**** Texto fornecido ****
Domingos Lidi.
Meu pai Domingos Lidi tinha atividades políticas, na década de 60, 70 a 80, meu pai teve intensa participação nos movimentos políticos contra a ditadura e em favor da liberdade e da justiça social, sendo que essas atividades foram exercidas no PCB, ele um dos redatores do Jornal “Folha do Povo”, Órgão Oficial do Partido Comunista Brasileiro, de âmbito estadual de São Paulo, nos anos 80 quando o Povo voltou às Ruas pelas Diretas Já, meu pai estava lá. Nós vimos nascer a Democracia no Brasil e meu pai e seus Companheiros contribuíram para esse Marco da Nossa História. Bom!! Voltando nos anos 70. Durante esse período, a par de suas atividades políticas partidárias, meu pai esteve sempre presente na vida familiar, comigo, com minha mãe e minhas irmãs e meu irmãozinho de 2 meses, meu pai esteve sempre presente em nossas vidas..Ate esse maldito dia no ano de 1970, onde nossa angustia desespero começaram.
Dia 12 de outubro de 1970 ( que ironia dia das crianças). Meu pai chegou com uns homens em casa em uma C14 beje, meu pai disse pra nós que eram umas pessoas que queriam comprar o imóvel, mas pra minha mãe ele deu um sinal ,levaram meu pai pro quarto, e ficaram la por horas, depois falaram que era pra minha mãe levar a gente dali, ficamos na casa da minha vizinha D.Ana, só depois que eles foram embora que voltamos, a casa estava toda desarrumada, colchoes rasgados, tudo jogado pelo chão, minha mãe entrou em desespero... Meu pai sumiu...
...
**** Registros ****
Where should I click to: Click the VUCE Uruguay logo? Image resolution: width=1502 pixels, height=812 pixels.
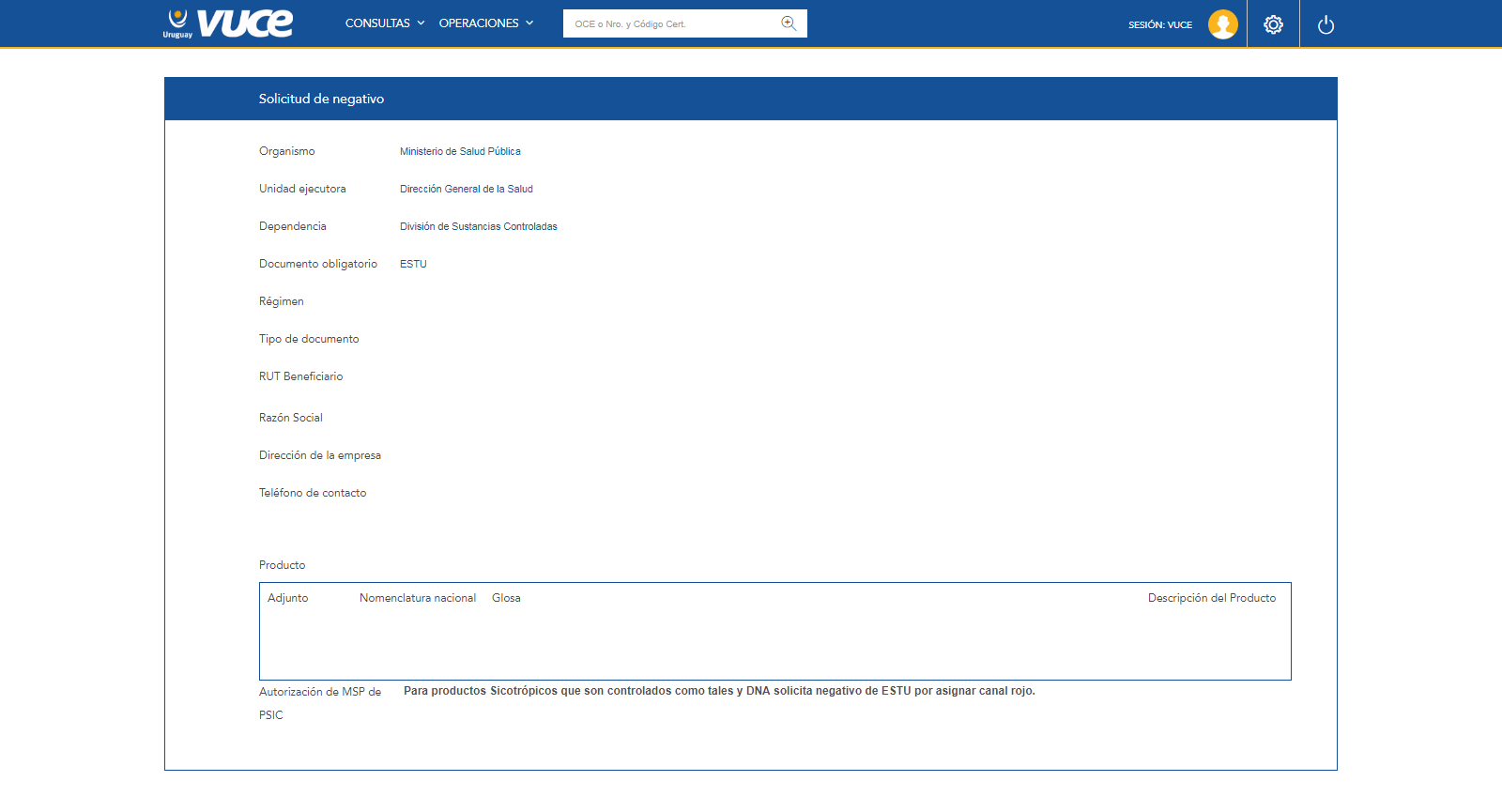point(228,23)
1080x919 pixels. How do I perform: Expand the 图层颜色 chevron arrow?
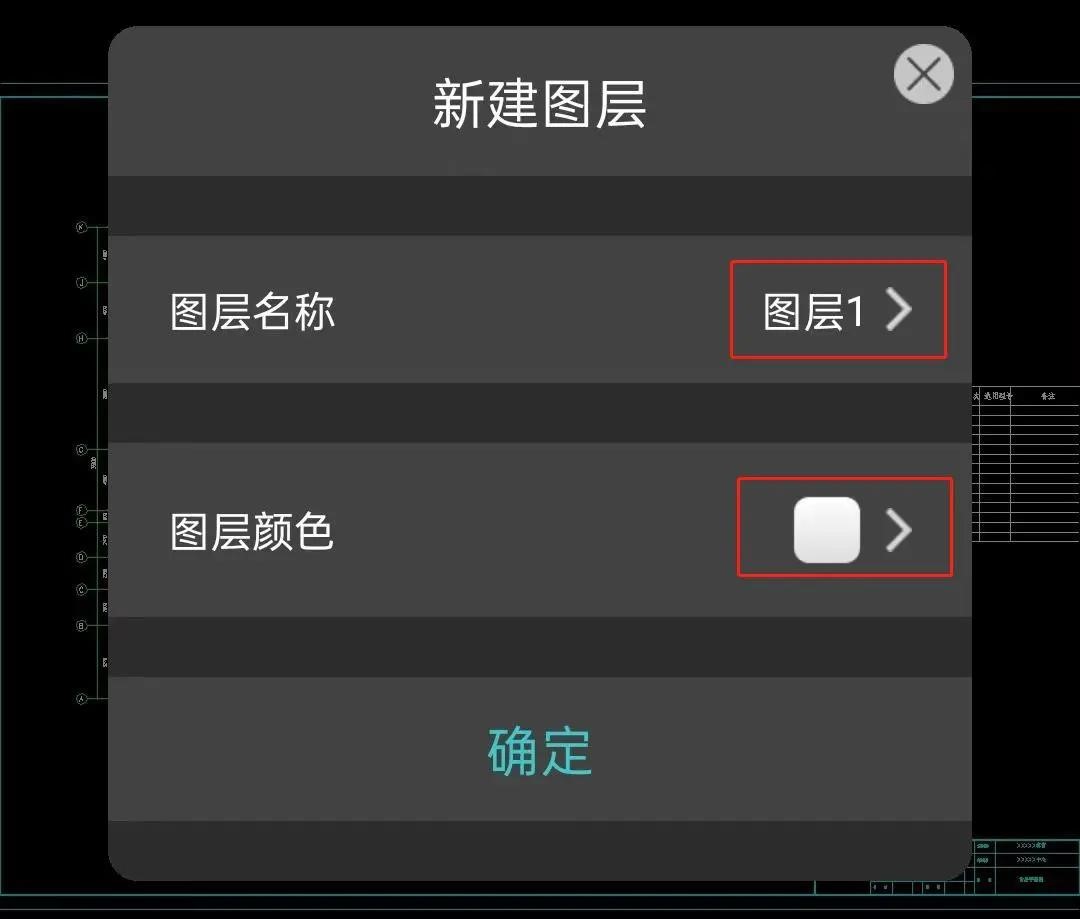point(899,530)
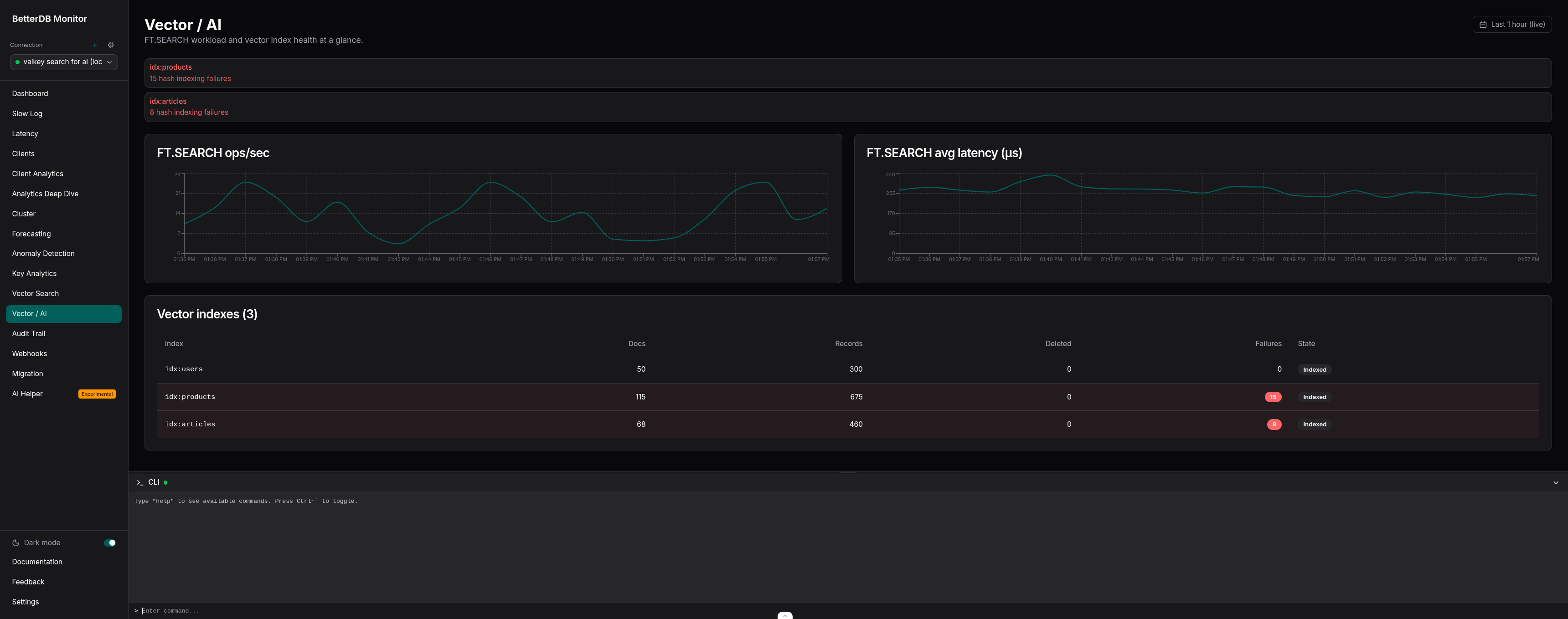Open connection settings via the gear icon
1568x619 pixels.
110,44
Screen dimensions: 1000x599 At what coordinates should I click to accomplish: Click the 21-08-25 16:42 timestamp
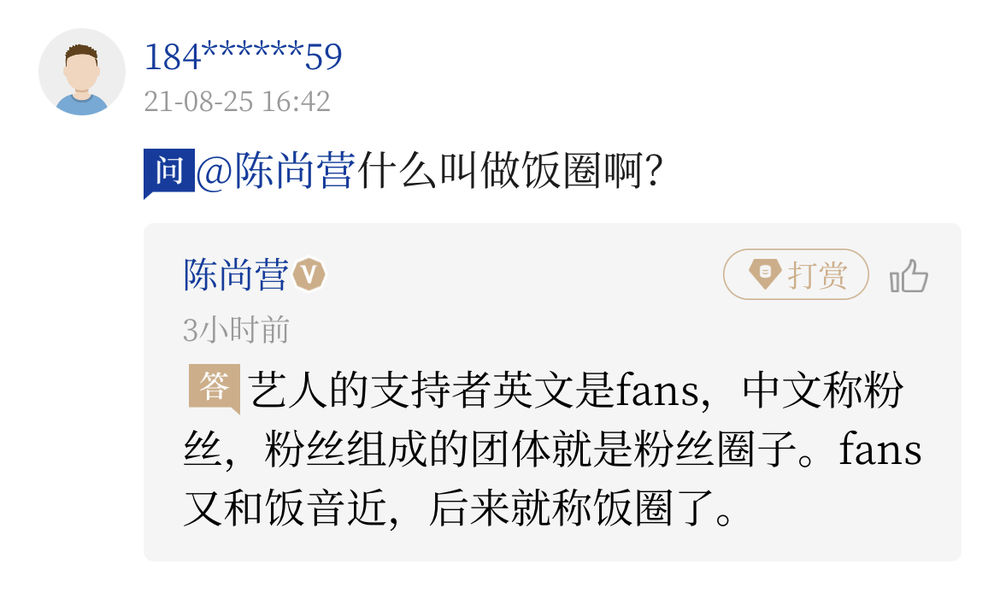tap(237, 101)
****
Objetivo 1:
Responda com base no relato sobre Domingos Lidi:
(a) De qual jornal ele foi um dos redatores?
(b) Em que data os homens chegaram à casa da família?
(c) Na casa de quem a família ficou enquanto os homens estavam lá?
Objetivo 2: Escreva a continuação do relato sobre Domingos Lidi a partir do ponto em que ele para.

Resultado do exercício 1:
(a) Do jornal "Folha do Povo", Órgão Oficial do Partido Comunista Brasileiro.
(b) Em 12 de outubro de 1970.
(c) Na casa da vizinha D. Ana.

Resultado do exercício 2:
Ficamos 4 meses sem nenhuma noticia dele, isso era muito angustiante, porque alguns vizinhos da gente que eram estudantes da Puc, e alguns Padres também tinham sido levados e nunca mais voltaram pra casa, minha mãe procurou o Partidão(PCB), mas a maioria já tinham sido presos também, alguns já tinham deixado o país, nossa vida virou um pesadelo, minhas irmas e eu eramos crianças e eramos perseguidas,
não podíamos sair na rua, sempre tinha aqueles homens nos olhando pra saber se íamos levar algum recado pros companheiros de meu pai, as professoras da escola em que a gente estudava, levava provas e as matérias pra gente em casa. Vizinhos não olhavam mais pra gente, com medo dos militares, não quero generalizar, mas os que baniram a gente foram os evangélicos. Os pais dos meus "amiguinhos", proibiam ate falar nosso nome, por medo de repressão..
Nos fomos banidas pela Sociedade de Hipócritas..
Meu pai, ficou desaparecido por meses.
Ele era Sargento do Exercito PE, e tinha dado baixo alguns meses antes,
e minha mãe( minha mãe valente) foi na Auditoria de Guerra, na Brigadeiro Luís Antônio,e falou
com um juiz(não sei se ele era major) só sei que ele juiz de Exercito Brasileiro,
juiz Dr. Paiva, colocou o exercito atrás de meu pai, porque a Civil falava
que ele não estava com eles (aquele tempo tinha aquele tal de Esquadrão da Morte)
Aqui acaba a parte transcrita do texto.